───── DATASET RECORDS

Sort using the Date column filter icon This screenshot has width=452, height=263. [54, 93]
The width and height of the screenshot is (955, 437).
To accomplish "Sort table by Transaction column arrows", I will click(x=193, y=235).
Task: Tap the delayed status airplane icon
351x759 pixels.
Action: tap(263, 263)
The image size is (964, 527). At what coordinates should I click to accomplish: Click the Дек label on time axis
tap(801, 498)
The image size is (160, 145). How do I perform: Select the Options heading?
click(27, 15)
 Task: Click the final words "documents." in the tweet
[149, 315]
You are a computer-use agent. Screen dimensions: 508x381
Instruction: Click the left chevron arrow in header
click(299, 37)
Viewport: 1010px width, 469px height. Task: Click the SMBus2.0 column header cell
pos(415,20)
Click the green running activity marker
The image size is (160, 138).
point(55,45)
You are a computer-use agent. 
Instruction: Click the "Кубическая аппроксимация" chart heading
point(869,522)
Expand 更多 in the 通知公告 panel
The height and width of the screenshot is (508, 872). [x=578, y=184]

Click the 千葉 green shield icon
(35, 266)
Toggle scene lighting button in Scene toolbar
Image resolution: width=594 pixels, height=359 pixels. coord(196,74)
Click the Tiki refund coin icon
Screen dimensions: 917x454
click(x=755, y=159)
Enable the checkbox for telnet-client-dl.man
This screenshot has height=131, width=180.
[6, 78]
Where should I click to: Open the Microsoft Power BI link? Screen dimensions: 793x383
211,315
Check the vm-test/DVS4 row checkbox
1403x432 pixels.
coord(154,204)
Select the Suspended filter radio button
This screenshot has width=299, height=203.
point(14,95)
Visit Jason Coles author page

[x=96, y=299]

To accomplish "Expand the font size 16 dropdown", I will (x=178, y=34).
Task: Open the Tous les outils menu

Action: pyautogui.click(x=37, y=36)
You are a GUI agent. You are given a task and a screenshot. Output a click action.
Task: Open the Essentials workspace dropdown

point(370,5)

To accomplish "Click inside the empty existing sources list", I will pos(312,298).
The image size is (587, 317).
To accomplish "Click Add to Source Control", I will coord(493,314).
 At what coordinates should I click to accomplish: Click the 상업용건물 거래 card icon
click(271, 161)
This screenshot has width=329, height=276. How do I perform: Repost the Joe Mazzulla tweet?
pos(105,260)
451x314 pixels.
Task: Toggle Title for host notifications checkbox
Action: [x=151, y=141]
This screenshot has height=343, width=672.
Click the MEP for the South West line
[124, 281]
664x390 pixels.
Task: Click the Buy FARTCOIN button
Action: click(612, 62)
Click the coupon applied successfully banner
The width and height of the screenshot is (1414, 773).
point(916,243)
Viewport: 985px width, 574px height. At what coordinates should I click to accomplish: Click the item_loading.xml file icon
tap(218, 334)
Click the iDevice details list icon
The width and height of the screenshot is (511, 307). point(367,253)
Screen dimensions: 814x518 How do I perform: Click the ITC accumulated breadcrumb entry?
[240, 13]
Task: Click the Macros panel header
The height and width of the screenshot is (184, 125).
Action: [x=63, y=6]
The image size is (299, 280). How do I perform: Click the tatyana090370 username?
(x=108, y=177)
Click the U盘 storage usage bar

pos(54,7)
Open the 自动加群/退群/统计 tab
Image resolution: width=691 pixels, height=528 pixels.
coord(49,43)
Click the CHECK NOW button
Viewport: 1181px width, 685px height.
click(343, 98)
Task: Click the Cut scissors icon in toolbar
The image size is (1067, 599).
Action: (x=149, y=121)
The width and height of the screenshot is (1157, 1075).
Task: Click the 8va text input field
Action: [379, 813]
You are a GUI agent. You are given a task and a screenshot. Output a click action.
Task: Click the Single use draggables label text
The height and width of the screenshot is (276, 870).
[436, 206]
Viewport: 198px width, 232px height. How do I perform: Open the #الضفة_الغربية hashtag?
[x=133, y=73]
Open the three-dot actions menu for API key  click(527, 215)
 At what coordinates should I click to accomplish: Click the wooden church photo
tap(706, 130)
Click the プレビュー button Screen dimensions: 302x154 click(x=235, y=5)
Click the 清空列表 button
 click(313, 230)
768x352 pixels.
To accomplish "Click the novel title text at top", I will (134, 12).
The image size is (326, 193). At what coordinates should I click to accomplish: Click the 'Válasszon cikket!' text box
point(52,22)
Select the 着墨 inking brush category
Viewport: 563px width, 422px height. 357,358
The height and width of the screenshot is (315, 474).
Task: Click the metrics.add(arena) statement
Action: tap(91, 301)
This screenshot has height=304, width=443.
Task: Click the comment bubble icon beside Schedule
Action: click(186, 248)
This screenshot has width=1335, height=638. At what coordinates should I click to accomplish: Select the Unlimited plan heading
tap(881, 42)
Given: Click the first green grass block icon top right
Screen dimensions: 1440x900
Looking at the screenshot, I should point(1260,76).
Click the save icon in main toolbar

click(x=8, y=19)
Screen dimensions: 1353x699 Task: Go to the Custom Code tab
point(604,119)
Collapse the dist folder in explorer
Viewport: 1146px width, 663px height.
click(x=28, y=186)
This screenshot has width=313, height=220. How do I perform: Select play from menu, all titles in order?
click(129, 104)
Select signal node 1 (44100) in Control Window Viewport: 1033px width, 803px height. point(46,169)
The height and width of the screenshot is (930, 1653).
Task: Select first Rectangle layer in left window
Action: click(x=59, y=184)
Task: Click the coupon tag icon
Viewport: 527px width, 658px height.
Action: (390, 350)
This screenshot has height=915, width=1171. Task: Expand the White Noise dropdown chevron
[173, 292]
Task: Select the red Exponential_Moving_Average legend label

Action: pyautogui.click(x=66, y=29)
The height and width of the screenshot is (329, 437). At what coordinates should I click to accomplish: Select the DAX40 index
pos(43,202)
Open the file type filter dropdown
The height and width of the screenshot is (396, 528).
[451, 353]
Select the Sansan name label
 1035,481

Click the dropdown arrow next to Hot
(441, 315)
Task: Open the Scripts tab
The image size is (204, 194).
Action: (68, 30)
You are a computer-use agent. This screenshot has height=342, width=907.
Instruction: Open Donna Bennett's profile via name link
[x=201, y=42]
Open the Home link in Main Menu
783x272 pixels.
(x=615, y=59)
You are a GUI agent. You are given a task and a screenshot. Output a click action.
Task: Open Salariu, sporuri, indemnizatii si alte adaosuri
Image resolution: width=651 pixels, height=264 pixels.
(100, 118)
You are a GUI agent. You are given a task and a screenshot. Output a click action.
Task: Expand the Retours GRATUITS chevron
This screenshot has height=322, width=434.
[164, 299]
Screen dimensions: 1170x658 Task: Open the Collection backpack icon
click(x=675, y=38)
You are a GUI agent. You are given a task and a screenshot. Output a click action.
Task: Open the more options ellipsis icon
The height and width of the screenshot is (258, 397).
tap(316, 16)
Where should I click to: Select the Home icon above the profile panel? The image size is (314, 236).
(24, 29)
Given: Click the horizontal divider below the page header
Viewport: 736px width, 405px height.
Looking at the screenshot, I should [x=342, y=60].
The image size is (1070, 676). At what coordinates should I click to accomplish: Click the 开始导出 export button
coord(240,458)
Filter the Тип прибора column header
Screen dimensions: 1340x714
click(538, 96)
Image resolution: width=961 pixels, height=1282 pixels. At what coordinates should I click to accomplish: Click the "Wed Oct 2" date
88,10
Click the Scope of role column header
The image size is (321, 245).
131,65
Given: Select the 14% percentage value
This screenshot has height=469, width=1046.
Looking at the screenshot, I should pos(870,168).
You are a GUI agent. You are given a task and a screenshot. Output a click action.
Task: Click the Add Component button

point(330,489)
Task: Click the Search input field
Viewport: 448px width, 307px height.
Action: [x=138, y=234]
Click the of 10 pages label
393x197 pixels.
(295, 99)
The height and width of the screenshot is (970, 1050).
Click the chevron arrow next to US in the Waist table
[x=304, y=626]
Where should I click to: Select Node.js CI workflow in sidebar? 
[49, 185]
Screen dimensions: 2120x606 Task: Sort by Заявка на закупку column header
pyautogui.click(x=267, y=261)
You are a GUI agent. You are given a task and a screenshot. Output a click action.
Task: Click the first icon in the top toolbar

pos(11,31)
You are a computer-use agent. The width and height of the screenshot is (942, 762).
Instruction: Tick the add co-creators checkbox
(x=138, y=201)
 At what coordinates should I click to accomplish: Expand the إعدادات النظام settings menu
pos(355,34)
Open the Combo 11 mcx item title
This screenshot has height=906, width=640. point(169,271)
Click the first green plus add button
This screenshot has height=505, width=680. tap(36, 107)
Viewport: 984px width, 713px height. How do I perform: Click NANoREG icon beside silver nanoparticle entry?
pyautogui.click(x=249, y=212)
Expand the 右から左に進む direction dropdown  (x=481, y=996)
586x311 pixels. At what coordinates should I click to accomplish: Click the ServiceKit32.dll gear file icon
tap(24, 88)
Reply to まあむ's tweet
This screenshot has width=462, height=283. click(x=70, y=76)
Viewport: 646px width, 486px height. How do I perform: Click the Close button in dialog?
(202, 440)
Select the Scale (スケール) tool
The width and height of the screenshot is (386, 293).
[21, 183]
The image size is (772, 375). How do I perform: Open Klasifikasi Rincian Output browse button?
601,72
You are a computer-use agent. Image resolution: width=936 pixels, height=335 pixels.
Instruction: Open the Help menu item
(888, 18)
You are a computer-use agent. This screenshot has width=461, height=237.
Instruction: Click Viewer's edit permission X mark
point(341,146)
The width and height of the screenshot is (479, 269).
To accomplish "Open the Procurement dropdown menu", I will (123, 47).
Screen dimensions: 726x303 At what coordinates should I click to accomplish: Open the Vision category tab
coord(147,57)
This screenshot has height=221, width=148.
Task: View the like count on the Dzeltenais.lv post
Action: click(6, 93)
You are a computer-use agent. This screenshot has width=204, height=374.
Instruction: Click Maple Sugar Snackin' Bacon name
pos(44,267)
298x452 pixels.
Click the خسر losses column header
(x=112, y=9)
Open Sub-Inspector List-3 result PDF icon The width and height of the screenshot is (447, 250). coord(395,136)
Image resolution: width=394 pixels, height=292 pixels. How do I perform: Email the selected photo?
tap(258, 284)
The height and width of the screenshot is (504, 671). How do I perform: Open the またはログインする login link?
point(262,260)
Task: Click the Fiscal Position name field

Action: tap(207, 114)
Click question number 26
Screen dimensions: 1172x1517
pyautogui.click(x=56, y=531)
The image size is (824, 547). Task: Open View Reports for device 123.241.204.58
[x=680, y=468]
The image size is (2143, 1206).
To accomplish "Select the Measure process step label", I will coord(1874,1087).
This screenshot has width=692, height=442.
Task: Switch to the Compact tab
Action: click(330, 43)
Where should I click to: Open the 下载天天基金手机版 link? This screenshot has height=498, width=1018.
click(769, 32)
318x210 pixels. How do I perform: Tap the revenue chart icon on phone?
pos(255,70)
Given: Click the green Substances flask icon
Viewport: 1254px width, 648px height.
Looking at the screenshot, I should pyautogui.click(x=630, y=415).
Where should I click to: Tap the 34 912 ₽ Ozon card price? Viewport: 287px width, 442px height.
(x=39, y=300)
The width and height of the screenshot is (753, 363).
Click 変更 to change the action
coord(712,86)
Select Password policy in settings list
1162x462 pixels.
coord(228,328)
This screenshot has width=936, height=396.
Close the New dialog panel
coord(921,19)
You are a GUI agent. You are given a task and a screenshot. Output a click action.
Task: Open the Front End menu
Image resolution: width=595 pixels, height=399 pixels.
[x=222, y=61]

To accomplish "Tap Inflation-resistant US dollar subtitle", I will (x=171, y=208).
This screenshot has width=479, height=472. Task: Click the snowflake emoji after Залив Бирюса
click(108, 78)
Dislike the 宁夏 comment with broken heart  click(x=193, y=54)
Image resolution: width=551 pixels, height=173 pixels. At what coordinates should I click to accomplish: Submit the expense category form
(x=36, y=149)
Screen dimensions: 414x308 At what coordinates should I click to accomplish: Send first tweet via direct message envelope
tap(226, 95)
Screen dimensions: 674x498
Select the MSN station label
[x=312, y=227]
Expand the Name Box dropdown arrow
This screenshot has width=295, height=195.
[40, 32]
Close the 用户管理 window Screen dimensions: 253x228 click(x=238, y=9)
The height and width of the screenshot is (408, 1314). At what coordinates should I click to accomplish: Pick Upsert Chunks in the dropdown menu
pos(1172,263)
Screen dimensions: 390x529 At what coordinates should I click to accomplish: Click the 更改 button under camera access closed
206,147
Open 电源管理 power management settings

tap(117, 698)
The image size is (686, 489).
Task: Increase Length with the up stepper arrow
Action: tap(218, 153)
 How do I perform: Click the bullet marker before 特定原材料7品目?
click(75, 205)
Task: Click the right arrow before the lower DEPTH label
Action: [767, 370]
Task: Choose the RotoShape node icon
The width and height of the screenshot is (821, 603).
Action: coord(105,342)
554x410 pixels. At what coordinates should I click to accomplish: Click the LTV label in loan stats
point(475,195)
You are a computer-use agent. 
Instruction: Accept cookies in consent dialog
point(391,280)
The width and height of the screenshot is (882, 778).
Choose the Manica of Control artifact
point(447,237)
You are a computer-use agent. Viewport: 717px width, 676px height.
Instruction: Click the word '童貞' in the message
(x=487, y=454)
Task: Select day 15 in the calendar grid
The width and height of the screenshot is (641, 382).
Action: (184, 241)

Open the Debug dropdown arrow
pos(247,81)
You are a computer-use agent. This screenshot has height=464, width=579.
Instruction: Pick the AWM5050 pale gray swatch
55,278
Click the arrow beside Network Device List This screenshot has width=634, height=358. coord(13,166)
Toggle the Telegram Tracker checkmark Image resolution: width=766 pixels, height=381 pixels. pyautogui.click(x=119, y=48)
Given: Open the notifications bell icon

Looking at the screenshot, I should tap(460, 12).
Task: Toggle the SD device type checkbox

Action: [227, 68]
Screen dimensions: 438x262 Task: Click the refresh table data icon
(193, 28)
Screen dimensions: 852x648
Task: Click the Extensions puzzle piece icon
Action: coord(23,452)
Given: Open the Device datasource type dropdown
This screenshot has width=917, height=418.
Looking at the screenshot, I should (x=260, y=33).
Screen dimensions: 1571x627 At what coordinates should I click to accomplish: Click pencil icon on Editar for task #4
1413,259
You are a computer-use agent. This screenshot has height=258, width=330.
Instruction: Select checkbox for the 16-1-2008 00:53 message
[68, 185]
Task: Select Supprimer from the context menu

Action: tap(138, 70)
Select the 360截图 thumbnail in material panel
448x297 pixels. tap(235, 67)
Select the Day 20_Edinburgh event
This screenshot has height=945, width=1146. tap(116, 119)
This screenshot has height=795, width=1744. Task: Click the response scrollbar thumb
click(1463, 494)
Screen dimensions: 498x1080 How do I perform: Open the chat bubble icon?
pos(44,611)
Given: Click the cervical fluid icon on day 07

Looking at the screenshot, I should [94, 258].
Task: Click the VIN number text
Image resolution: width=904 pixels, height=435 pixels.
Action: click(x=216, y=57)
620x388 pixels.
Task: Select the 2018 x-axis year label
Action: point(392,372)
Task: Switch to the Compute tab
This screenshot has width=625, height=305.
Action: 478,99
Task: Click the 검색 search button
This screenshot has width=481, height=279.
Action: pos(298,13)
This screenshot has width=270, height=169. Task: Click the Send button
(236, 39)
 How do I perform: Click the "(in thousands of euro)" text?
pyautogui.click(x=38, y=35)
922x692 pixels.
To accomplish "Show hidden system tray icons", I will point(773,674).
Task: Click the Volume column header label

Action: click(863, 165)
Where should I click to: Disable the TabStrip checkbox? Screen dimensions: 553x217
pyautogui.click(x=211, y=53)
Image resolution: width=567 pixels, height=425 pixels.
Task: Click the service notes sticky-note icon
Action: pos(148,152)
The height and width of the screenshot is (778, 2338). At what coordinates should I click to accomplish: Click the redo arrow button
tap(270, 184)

──────────

Taking the entries above, write out exactly each line from the one holding "The image size is (772, 375)." to the one holding "has width=204, height=374.", both included, and stop there.

The image size is (772, 375). How do I perform: Open Klasifikasi Rincian Output browse button?
601,72
You are a computer-use agent. Image resolution: width=936 pixels, height=335 pixels.
Instruction: Open the Help menu item
(888, 18)
You are a computer-use agent. This screenshot has width=461, height=237.
Instruction: Click Viewer's edit permission X mark
point(341,146)
The width and height of the screenshot is (479, 269).
To accomplish "Open the Procurement dropdown menu", I will (123, 47).
Screen dimensions: 726x303 At what coordinates should I click to accomplish: Open the Vision category tab
coord(147,57)
This screenshot has height=221, width=148.
Task: View the like count on the Dzeltenais.lv post
Action: click(6, 93)
You are a computer-use agent. This screenshot has width=204, height=374.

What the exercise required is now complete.